Позже она писала по поводу отложенного созыва Думы: «Наш Друг тебя просит закрыть ее, мы с Анной тебе пишем… Стань Петром Великим, Иваном Грозным, императором Павлом…»
И наконец: «Мы воюем со всеми, надо твердо держаться».
Глава 5
Отступление царя
Мы воюем со всеми! Царица с Распутиным действительно воевали с народом, армией, великими князьями, со всей Россией.
А царь? На чьей стороне он стоял? Что в то время делал? На эти вопросы мы найдем ответ в воспоминаниях В. Н. Коковцова.
17 января 1917 года бывший премьер-министр в последний раз виделся с императором Николаем II.
«Никогда не забуду той последней встречи, – пишет он, – и оставшееся впечатление никогда не изгладится из моей памяти… Государь сразу принял меня. Когда я шагнул к нему в кабинет, он стоял у окна возле двери, в которую я вошел, где и оставался во время беседы вместо того, чтобы пройти к рабочему столу и, как всегда, пригласить меня сесть. Мне показалось, будто дверь в гостиную приоткрыта (чего прежде никогда не бывало), и за ней кто-то стоит. Может быть, это была лишь иллюзия, но ощущение не покидало меня за все время аудиенции. Вид царя меня так поразил, что я не осмелился осведомиться о его здоровье. За тот год, что мы не встречались, он стал просто неузнаваемым. Лицо страшно осунувшееся и усталое, сплошь в мелких морщинках. Глаза, всегда мягкие, теплые, потускнели, взгляд блуждал безостановочно, неспособный, как прежде, внимательно сосредоточиться на собеседнике. Белки глаз сильно пожелтели, радужка утратила цвет, стала серой, почти безжизненной… На лице его величества было какое-то потерянное выражение, с губ не сходила печальная вымученная улыбка… Он выслушал меня до конца все с той же безутешной улыбкой, беспокойно переводя взгляд из стороны в сторону. Я только спросил, не соизволит ли он милостиво дать мне несколько советов по поводу возложенной им на меня задачи. Этот вопрос (по-моему, чрезвычайно простой, и мне никогда в голову не приходило, будто император с его великолепной памятью может забыть то, что говорил своему министру внутренних дел два-три месяца назад) привел его в замешательство, которое мне показалось абсолютно необъяснимым. Только натужная невыразительная, даже неуместная улыбка не сходила, как я уже говорил, с его лица. Император смотрел на меня так, словно молил о помощи и просил напомнить о том, что полностью ускользнуло из памяти».
Когда Коковцов освежил наконец царскую память, «его величество совсем растерялся, долго молча смотрел на меня, как бы собираясь с мыслями, припоминая нечто на миг забытое. Наконец, после долгого молчания, показавшегося мне бесконечным, его величество ответил, но все с той же скорбной улыбкой… Она не исчезала, пока он пожимал мне руку и сам открывал передо мной дверь в приемную».
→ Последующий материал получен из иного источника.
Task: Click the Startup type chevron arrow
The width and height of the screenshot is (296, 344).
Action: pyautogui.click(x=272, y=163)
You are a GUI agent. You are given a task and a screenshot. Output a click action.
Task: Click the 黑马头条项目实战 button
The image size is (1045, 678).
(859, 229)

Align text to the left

Внешний вид и поведение царя глубоко поразили бывшего премьера. В приемной он столкнулся с обер-гофмаршалом графом Бенкендорфом и доктором Боткиным. «Даже сегодня, через столько лет, признаюсь, меня душат слезы. Я обратился к Боткину с вопросом: «Скажите, разве вы не видите, в каком состоянии его величество? Он на грани душевной болезни, если уже ею не поражен…»
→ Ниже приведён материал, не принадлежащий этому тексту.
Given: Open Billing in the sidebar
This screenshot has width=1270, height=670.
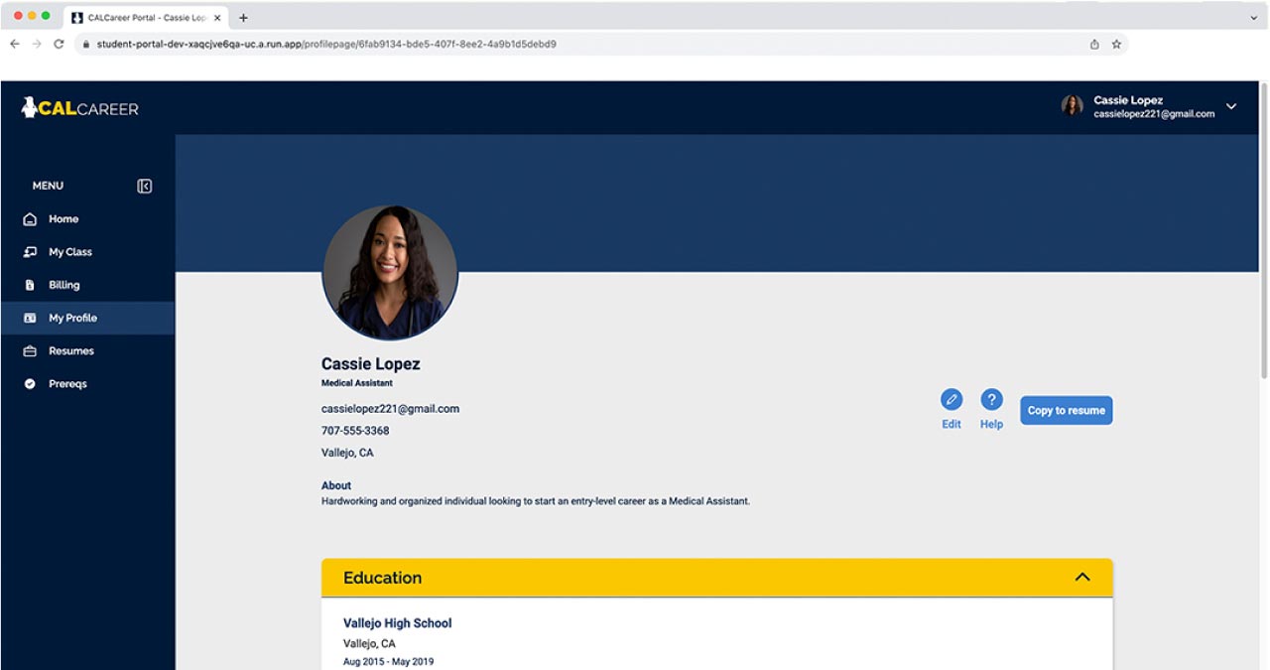Looking at the screenshot, I should pos(64,285).
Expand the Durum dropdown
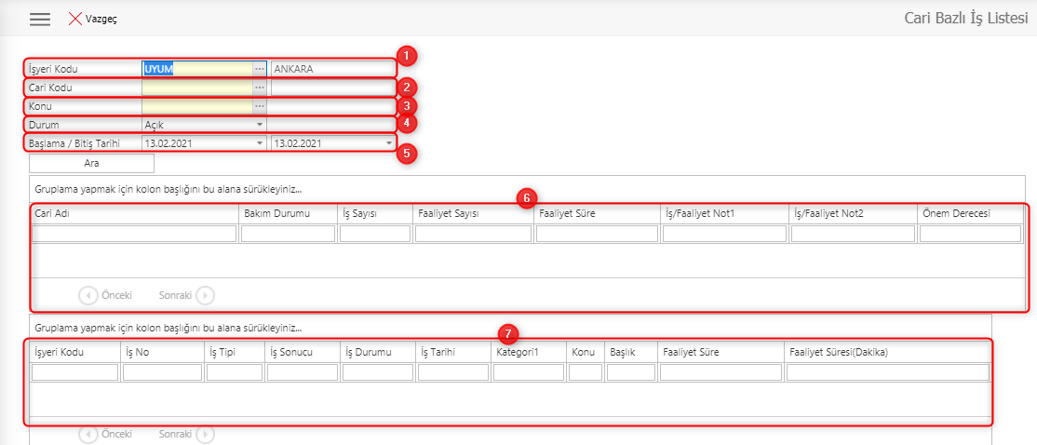 (x=260, y=124)
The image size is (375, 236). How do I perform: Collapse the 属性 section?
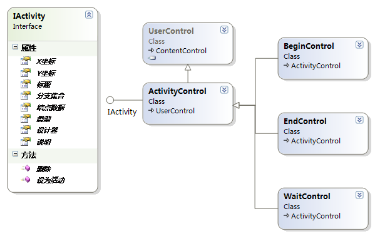(15, 46)
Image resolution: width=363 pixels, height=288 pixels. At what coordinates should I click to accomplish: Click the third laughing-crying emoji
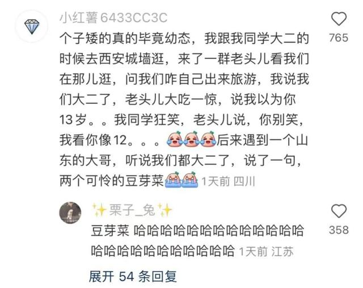pyautogui.click(x=208, y=139)
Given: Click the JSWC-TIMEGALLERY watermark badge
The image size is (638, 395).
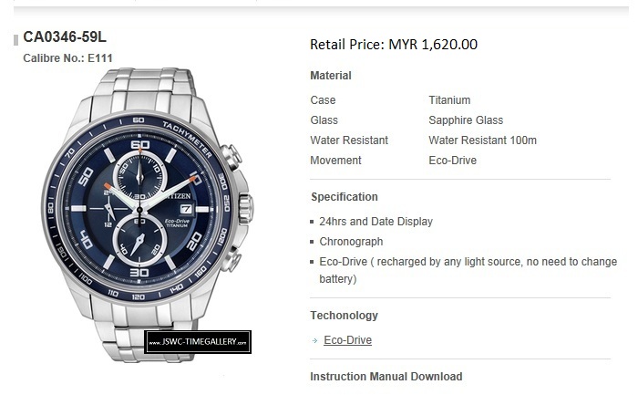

«Я всегда был в этом убежден, – писал позже Коковцов. – По-моему, в то время царь был тяжело болен, и я сомневаюсь, что он понимал, что вокруг происходит, не говоря уже о деталях. Как бы там ни было, могу сказать, что никогда не видел царя таким растерянным, как в завершающий момент нашей последней встречи всего за пять недель до Февральской революции, которая смела все, что было мне дорого, и привела императора к трагическому концу ночью 16 июля 1918 года в Екатеринбурге».
Этот рассказ о состоянии царя накануне крушения монархии воспринимается почти как медицинское свидетельство о душевном расстройстве. Он был впервые опубликован осенью 1933 года.
7 января 1917 года (по новому стилю) французский посол Палеолог тоже в последний раз встретился с императором. Николай II произвел на него такое же впечатление. После долгой беседы он оставил царя «с глубоким чувством огорчения и озабоченности. Все его речи, особенно долгие минуты молчания, рассеянный, как бы невидящий взгляд, туманные мысли, вообще непривычное утомленное выражение подтверждали возникшее не один месяц назад чувство, что царь уже покорился судьбе, не веря больше ни в свою миссию, ни в свои действия, лишенные всякого воодушевления, и, смирившись с мыслью о неминуемой катастрофе, готовился к мученической гибели».
Мнение Палеолога полностью совпадает с рассказом, который я слышал от одного офицера, видевшего императора на фронте незадолго до революции. Инспектируя дивизию, царь посетил офицеров. Его вид и поведение ошеломили моего свидетеля: император превратился в некий бесчувственный, ничего не видящий автомат, лишенный какой-либо свободы действий.
Болезненное, ненормальное состояние царя за несколько недель до отречения, возможно, объясняется тем, что по натуре он был фаталистом, верившим в свою обреченность, а возможно, и просто переутомлением. Порой я задаюсь вопросом, достаточно ли подобных объяснений? Летом 1917 года, когда я имел случай видеться с ним в царскосельском Александровском дворце и когда за ним наблюдали мои подчиненные, царь вновь был бодр, в хорошем настроении, иногда даже весел.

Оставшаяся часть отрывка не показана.